Ambiente Libri
Libri di Titolo Ambiente pubblicati nella collana Studi Nis Archeologia
Ambiente e paesaggi di Roma antica Traina Giusto - Carocci, 1990 - Studi Nis Archeologia
Quello delle modificazioni del paesaggio (un concetto che, oltre alle consuete categorie di città e campagna, comprende anche zone 'marginali', come le selve e le paludi), è forse uno degli aspetti meno noti della storia romana. Dal periodo delle origini al tardoantico, una geografia quanto mai varia e mutevole influisce sulla formazione degli insediamenti e delle economie dell'Italia e delle province. Per converso, con l'apparire dei primi nuclei urbani e soprattutto con l'espansione di Roma, le caratteristiche originarie del territorio si modellano secondo un processo rigorosamente segnato dal corso degli eventi. La nuova strutturazione del paesaggio, sorta dalle rovine della guerra annibalica, darà luogo a una visione della terra destinata a condizionare i momenti successivi della storia d'Italia, praticamente fino ai giorni nostri, e lasciando un'eredità del paesaggio romano anche nelle aree provinciali.

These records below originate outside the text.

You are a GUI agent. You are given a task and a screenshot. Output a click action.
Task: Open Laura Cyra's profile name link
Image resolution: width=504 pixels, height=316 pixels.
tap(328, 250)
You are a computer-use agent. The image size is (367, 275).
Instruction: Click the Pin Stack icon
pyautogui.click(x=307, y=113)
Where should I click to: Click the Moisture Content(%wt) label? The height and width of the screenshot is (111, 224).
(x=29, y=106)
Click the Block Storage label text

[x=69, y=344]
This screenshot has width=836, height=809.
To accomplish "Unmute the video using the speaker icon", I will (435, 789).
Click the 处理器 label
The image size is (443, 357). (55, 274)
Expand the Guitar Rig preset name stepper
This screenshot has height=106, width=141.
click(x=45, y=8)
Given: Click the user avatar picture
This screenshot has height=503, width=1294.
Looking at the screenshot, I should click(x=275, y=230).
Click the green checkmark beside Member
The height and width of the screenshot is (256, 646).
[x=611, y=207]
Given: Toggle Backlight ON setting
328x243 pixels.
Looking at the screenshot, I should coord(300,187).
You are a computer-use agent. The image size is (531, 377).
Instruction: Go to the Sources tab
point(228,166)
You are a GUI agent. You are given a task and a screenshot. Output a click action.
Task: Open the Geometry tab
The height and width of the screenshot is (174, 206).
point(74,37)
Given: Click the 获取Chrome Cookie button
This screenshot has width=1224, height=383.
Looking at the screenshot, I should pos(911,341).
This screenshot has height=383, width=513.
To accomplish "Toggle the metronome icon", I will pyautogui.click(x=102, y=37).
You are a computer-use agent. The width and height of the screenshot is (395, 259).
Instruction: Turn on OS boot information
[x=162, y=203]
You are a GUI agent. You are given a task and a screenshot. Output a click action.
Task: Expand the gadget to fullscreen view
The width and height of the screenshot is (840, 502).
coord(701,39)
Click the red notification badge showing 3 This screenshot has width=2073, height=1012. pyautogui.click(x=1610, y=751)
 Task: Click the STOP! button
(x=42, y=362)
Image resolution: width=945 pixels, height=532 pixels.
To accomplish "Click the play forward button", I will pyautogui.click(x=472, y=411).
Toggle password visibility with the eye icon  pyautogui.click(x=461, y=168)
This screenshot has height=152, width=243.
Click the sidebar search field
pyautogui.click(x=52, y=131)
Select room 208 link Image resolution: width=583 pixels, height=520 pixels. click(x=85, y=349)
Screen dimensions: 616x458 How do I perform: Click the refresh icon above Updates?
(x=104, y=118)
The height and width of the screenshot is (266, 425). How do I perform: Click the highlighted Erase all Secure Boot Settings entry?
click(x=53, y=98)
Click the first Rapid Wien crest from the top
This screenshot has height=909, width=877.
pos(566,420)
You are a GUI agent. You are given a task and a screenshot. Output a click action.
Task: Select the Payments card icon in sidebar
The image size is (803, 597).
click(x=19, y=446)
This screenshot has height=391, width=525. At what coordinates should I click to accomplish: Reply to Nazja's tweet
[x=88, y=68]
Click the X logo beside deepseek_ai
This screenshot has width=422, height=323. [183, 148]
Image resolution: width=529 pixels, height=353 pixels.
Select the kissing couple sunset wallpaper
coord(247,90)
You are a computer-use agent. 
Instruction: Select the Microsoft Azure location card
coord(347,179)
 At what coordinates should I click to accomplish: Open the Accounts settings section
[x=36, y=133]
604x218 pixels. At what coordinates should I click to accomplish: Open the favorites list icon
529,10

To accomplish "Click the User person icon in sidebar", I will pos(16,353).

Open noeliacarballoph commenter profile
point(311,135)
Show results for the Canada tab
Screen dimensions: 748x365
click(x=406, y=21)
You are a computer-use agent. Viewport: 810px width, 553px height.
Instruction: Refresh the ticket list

Ambiente e società nella preistoria dell'Italia centrale Barker Graeme - Carocci, 1984 - Studi Nis Archeologia
Questo libro di Graeme Barker, oltre ad essere il primo moderno studio analitico sulla preistoria dell'Italia centrale, è una fra le poche analisi europee che estendano a più periodi della preistoria un taglio di ricerca specificamente regionale. Grazie ai risultati delle ricerche più recenti e al sussidio dei più aggiornati strumenti del lavoro storico-archeologico, nella prima parte del libro si schizza una ricostruzione della preistoria dell'Italia centrale, alternativa rispetto a quella costantemente proposta dagli studiosi nell'ultimo secolo. Al susseguirsi di drammatiche invasioni, dovute a genti apportatrici di sempre nuovi e diversi modi di vita, caro a una ricostruzione storica ormai datata si sostituisce qui una visione più articolata della società preistorica, con particolare attenzione alle sue continuità e alla sua capacità di evoluzione interna che pure non significa crescita lineare e costante della complessità sociale. La seconda parte del libro studia le diversificazioni locali nella 'velocità di sviluppo' della tecnologia, della sussistenza, dei sistemi di scambio e dell'organizzazione sociale del Centro Italia preistorico. Barker ritiene che le diverse componenti del sistema sociale fossero intimamente correlate l'una all'altra, e che di volta in volta si adattassero ai condizionamenti così come alle opportunità che la conformazione geografica dell'Italia centrale offriva loro. Dettagliato nell'illustrazione della cultura materiale, ricco di mappe e di liste topografiche, il libro, oltre che agli archeologici, si rivolge ai paletnologi, agli antropologi e più in generale a tutti gli studiosi del mondo antico.